Steffen stand betont gelassen auf und kam auf mich zu. Weglaufen? Aber ich wäre nicht schnell genug. Ich rammte die Fingernägel in das Samtpolster meines Stuhls.

,,Verfickte Scheiße, jetzt hau endlich ab", brüllte ich und begann zu weinen.

,,Willst du nicht auch mal wieder ein bisschen Spaß haben, Hannah? Komm schon... Ich liebe dich doch! Meine Mutter wird bald sterben, wenn sie die Therapie nicht bekommt... Bitte, Hannah, bitte hilf mir doch!"
Er war so traurig, so zerbrochen... so zerbrochen wie ich. Und genau deshalb durfte ich nicht auf ihn hereinfallen.

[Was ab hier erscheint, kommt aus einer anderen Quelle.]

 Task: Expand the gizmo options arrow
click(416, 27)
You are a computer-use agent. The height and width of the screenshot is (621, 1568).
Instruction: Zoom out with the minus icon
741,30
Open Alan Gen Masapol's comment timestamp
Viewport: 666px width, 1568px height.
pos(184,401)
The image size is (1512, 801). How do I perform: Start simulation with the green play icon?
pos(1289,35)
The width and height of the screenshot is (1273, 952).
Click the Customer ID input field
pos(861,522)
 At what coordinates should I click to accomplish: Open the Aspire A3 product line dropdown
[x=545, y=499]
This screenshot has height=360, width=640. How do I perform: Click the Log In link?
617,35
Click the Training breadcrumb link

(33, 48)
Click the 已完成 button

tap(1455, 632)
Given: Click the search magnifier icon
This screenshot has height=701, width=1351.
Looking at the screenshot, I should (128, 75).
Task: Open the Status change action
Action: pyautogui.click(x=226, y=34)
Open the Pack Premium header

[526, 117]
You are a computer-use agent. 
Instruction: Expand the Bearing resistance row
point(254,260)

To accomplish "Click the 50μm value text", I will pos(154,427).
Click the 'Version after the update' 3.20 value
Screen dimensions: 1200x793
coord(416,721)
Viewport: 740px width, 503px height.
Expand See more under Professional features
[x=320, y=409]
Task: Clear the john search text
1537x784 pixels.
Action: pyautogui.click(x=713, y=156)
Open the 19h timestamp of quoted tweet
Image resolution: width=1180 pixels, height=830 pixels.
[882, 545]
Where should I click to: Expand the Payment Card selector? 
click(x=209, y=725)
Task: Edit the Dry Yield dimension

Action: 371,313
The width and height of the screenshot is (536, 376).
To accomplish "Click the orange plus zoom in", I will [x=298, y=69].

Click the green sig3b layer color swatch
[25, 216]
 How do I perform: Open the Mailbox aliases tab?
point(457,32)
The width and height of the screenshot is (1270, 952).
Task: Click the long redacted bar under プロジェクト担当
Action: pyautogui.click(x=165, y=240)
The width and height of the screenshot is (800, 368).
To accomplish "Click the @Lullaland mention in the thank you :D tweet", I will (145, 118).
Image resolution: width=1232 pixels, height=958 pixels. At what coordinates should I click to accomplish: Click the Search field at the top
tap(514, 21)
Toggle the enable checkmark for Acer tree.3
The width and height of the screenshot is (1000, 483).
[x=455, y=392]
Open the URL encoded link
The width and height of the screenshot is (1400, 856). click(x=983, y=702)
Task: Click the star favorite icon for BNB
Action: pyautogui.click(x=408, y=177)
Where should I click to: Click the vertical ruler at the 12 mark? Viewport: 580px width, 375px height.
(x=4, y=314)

,,Ich sag's dir jetzt noch ein Mal und dann werde ich handgreiflich: HAU SOFORT AB!!!", schrie ich.

,,Nein!" Seine Miene wurde schlagartig wütend. Er packte meinen Hals. Er würgte mich. Ich bekam keine Luft mehr und röchelte. Das war nicht so schlimm wie all das, was er mir sonst angetan hatte, um mich auf den Strich zu zwingen, und trotzdem tat es weh.

Langsam schoben sich schwarze Pünktchen vor mein Sichtfeld und meine Lunge war dem Gefühl nach schon implodiert. ,,Steffen... lass... ich gehe...", krächzte ich mit dem mir verbliebenen Atemzug. Er ließ trotzdem nicht von mir ab. Vor meinen Augen wurde es schwarz und seine Hände schienen von meinem Hals zu verschwinden und mich einer federleichten Freiheit zu übergeben: dem Tod.

Und genau dann, in dem Moment, in dem ich dachte sterben zu müssen , kehrte meine Sicht zurück.

Erst nur ein paar weiße Flecken, die immer mehr wurden. Scheiße, ich war immer noch bei Erik. Noch immer zitterte mein ganzer Körper erkennbar.

Dann eine schwammige, scheinbar weit entfernte Stimme, die meinen Namen rief.

,,Hannaaah!", wiederholte die Stimme.